- _WHAT YOU HAVE TO DO_
Hunt through the lines below for the string "Azure" and copy each one that has it.

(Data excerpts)
★ ★ ★ ★ ★

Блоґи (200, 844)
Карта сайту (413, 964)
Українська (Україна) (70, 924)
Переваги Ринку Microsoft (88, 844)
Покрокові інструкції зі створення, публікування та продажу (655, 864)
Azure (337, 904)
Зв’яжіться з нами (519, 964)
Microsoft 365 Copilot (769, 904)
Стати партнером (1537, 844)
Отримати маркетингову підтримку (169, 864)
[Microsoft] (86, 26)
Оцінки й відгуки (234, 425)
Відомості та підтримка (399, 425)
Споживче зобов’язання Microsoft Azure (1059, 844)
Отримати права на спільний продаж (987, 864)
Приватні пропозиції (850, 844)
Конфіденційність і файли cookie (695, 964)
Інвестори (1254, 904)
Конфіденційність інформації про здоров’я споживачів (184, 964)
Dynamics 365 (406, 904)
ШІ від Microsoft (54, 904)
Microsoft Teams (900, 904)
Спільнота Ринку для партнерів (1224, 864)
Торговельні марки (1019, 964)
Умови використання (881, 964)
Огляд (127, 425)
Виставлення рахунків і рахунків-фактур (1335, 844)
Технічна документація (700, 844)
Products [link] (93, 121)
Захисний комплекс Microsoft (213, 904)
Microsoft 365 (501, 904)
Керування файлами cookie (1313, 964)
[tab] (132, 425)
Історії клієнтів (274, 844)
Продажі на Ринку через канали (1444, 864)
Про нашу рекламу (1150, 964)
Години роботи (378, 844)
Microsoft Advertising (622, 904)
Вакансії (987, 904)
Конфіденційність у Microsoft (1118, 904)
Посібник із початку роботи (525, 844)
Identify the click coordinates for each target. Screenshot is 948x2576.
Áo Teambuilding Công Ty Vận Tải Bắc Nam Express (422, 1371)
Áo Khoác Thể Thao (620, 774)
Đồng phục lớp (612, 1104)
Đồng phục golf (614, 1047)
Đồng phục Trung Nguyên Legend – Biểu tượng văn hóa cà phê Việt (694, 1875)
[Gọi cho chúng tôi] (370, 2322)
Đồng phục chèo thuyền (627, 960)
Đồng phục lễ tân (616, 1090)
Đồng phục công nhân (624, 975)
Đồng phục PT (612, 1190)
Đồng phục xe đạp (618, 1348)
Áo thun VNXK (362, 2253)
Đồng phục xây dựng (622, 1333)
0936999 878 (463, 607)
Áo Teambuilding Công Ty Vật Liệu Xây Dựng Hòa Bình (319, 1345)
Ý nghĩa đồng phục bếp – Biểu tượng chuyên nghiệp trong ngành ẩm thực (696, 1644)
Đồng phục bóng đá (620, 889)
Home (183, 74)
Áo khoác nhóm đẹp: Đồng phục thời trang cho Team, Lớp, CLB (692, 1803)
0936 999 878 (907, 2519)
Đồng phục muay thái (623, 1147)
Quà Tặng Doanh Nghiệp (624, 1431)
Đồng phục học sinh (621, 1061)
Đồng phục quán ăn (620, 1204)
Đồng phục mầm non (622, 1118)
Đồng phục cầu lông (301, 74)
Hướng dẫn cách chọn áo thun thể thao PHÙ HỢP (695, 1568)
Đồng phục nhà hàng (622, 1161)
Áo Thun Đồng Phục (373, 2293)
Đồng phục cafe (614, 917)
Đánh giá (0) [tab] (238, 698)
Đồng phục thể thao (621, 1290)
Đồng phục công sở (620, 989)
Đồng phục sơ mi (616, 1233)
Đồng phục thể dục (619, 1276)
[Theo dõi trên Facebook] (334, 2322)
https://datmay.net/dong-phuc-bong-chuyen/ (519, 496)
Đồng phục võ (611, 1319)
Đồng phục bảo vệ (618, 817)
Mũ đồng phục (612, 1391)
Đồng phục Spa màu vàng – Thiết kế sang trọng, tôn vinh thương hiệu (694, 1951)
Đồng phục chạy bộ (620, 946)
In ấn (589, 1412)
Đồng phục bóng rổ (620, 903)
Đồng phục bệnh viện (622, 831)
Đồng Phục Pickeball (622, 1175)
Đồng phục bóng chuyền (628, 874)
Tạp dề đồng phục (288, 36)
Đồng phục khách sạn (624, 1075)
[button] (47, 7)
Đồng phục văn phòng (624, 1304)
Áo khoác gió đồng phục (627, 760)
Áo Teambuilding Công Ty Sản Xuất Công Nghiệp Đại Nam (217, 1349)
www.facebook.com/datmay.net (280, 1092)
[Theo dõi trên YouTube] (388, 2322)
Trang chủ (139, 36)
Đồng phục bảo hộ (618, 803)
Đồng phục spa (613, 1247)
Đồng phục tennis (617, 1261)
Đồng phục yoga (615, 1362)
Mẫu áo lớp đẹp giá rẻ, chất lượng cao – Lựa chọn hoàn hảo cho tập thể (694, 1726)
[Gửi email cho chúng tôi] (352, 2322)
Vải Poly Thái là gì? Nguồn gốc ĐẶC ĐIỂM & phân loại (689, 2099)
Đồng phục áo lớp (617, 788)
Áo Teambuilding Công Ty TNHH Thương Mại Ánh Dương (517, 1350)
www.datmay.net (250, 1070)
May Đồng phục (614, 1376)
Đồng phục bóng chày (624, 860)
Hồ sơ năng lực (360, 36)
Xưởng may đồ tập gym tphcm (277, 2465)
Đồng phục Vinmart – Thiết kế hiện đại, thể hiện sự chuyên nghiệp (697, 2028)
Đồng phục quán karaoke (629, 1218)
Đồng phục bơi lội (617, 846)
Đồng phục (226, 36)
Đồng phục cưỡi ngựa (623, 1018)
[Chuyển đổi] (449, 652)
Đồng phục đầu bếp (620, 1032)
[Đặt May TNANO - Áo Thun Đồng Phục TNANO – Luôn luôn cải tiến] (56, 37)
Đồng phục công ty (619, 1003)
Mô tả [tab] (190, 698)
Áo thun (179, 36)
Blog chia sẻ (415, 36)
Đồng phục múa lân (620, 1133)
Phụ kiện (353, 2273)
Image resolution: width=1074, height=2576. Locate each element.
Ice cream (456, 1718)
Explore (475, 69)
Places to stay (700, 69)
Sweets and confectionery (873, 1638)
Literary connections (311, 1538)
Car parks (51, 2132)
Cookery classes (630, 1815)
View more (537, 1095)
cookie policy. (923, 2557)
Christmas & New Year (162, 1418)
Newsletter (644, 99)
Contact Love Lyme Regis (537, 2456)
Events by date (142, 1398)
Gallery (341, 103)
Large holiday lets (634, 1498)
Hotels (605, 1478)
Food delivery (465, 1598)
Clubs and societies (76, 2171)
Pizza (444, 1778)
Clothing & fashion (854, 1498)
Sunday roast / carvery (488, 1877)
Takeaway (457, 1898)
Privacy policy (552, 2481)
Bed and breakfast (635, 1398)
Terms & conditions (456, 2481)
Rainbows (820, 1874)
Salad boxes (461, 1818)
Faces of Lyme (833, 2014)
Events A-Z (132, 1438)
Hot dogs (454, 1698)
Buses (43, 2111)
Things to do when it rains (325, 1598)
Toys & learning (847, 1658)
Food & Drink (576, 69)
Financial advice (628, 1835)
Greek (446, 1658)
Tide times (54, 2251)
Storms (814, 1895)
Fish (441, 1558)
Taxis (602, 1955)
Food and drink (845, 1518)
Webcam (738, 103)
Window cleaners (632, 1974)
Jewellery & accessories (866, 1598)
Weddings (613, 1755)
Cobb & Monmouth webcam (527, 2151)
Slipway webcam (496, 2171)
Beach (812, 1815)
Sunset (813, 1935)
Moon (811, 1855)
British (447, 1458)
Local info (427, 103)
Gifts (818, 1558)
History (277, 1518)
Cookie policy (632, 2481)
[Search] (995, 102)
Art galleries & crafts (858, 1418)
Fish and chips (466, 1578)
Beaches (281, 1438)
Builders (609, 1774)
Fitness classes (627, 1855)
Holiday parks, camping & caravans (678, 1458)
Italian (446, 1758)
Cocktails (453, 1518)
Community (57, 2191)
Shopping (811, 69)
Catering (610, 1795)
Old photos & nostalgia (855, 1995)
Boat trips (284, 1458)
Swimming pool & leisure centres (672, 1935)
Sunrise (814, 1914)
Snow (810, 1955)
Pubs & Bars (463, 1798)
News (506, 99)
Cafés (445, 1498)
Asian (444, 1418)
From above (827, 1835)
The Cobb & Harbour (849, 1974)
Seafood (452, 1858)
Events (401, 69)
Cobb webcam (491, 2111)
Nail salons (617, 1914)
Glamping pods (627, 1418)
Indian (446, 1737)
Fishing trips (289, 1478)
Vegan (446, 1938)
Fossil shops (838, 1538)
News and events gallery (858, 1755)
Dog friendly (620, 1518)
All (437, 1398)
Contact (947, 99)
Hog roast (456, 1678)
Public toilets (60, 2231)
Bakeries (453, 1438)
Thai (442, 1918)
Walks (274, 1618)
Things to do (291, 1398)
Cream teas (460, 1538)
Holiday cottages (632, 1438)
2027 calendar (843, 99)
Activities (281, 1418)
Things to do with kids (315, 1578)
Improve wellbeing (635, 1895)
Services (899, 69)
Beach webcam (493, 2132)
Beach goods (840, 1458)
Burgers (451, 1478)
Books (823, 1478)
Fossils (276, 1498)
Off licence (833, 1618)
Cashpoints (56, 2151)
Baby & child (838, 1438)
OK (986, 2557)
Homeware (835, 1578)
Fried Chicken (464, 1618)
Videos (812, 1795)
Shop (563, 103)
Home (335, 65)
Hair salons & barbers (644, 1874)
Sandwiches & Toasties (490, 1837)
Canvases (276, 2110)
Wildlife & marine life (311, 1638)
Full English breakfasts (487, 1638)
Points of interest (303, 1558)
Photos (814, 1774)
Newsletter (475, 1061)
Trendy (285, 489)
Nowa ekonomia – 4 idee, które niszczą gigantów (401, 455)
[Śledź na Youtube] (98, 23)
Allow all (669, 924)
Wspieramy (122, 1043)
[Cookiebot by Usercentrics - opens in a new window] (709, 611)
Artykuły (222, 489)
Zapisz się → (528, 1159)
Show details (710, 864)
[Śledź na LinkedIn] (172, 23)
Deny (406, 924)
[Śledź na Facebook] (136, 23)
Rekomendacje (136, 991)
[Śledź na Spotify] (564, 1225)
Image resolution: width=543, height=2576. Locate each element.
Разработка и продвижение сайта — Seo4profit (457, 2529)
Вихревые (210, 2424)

★ ★ ★ ★ ★

- _RESPONSE BELOW_
Azure (337, 904)
Споживче зобов’язання Microsoft Azure (1059, 844)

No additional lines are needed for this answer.